Dijelaskan Riki, penggunaan mayat yang diawetkan dalam ilmu kedokteran (Kadaver) untuk penelitian memang dibolehkan oleh Undang-undang terkait yaitu Undang-undang No.36 Tahun 2009 juncto Peraturan Pemerintah (PP) No.53 Tahun 2021 tentang Transplantasi Organ dan Jaringan Tubuh juncto Permenkes No. 37 Tahun 2014 tentang Penentuan Kematian dan Pemanfaatan Organ Donor.
“Tapi perlu Kapolda Sumut perhatian ada larangan terkait hal ini yaitu dilarang memperjualbelikan dan atau jaringan tubuh manusia dalam semua bentuk ke dan dari luar negeri dan beberapa aturan terkait penempatan mayat yang diawetkan dan lamanya waktu yang diperbolehkan dalam penggunaan mayat yang diawetkan untuk ilmu pengetahuan dan sistem pelaporan ke Kementeri Kesehatan,” beber Riki.

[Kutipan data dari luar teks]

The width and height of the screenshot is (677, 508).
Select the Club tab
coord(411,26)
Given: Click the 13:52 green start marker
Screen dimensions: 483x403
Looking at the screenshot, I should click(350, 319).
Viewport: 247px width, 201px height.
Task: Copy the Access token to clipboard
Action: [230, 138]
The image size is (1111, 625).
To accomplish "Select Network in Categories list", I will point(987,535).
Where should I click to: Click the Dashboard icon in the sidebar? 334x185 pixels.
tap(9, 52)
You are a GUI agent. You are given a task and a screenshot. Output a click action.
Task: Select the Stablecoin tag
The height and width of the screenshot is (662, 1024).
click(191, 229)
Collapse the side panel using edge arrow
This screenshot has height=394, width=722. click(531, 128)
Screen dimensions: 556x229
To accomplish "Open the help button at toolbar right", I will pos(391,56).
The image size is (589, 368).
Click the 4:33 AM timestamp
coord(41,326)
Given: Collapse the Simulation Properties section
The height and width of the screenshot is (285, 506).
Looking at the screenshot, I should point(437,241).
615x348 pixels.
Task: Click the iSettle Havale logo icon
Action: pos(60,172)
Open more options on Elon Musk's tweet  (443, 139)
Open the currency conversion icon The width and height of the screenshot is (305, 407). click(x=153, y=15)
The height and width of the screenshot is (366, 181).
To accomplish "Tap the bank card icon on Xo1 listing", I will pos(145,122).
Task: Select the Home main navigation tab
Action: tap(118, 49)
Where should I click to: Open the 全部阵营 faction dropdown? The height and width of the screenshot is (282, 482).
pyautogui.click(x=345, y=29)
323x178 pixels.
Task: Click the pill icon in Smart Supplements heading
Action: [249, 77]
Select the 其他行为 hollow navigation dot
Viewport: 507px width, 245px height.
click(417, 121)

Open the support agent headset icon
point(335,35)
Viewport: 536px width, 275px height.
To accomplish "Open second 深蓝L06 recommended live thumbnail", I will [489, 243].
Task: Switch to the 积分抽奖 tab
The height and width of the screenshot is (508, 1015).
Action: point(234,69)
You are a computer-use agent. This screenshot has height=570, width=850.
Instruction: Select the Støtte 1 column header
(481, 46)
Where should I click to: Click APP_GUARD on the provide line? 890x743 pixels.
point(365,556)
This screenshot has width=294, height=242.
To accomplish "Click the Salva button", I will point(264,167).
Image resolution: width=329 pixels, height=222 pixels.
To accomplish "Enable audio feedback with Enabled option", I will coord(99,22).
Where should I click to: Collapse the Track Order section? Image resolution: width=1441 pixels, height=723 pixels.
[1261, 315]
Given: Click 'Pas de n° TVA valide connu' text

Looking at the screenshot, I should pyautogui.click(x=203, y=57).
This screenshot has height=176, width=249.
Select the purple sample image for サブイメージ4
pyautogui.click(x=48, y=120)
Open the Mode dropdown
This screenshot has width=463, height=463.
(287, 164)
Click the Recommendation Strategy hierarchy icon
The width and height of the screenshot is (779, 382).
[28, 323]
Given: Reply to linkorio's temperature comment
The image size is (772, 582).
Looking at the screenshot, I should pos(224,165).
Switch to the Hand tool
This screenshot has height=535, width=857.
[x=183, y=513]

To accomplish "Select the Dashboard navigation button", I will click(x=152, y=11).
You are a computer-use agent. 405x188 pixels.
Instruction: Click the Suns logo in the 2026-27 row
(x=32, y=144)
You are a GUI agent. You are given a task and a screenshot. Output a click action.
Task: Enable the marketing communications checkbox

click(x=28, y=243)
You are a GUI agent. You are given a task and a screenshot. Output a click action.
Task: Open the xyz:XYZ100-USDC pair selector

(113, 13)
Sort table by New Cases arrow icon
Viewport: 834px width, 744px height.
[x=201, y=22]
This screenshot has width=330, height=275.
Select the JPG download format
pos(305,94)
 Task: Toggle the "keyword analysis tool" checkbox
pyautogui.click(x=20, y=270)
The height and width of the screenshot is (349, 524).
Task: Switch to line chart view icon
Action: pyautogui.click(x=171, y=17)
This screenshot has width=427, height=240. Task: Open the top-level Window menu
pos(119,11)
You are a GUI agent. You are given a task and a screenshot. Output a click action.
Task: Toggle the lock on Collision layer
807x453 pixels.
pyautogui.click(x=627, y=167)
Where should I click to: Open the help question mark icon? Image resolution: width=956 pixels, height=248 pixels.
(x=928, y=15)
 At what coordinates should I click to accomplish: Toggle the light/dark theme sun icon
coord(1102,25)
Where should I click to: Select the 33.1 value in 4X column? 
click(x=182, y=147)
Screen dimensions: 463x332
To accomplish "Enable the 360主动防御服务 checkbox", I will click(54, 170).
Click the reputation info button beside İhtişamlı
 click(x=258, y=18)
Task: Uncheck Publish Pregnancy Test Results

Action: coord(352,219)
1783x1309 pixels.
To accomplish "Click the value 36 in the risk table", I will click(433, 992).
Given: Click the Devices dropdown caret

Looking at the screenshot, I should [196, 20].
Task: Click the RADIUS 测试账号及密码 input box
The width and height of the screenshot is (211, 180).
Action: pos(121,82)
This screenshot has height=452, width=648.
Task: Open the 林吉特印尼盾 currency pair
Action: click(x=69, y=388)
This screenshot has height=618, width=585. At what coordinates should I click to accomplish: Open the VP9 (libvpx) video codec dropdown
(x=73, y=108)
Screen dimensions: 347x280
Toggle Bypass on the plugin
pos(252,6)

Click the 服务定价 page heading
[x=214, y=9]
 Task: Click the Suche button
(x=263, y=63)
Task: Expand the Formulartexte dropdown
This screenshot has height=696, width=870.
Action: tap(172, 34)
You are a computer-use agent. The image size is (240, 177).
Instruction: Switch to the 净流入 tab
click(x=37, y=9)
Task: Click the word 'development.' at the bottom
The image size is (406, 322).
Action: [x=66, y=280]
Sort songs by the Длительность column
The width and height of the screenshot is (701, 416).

Namun, sambung Riki, hal inikan tidak dijelaskan oleh Kapoldasu. “Pertanyaan-pertanyaan masyarakat terkait larangan-larangan itu harus dijelaskan oleh Kapoldasu. Ketika Kapoldasu tidak menjelaskan hal itu, akan muncul berbagai pertanyaan. Itu mayat siapa, apakah izin penggunaannya sudah dipenuhi oleh Unpri,” jelas Riki.
Masalah ini, lanjut Riki, mengingatkan kita terkait maraknya dahulu di Tahun 90-an terkait jual beli darah dan organ ginjal.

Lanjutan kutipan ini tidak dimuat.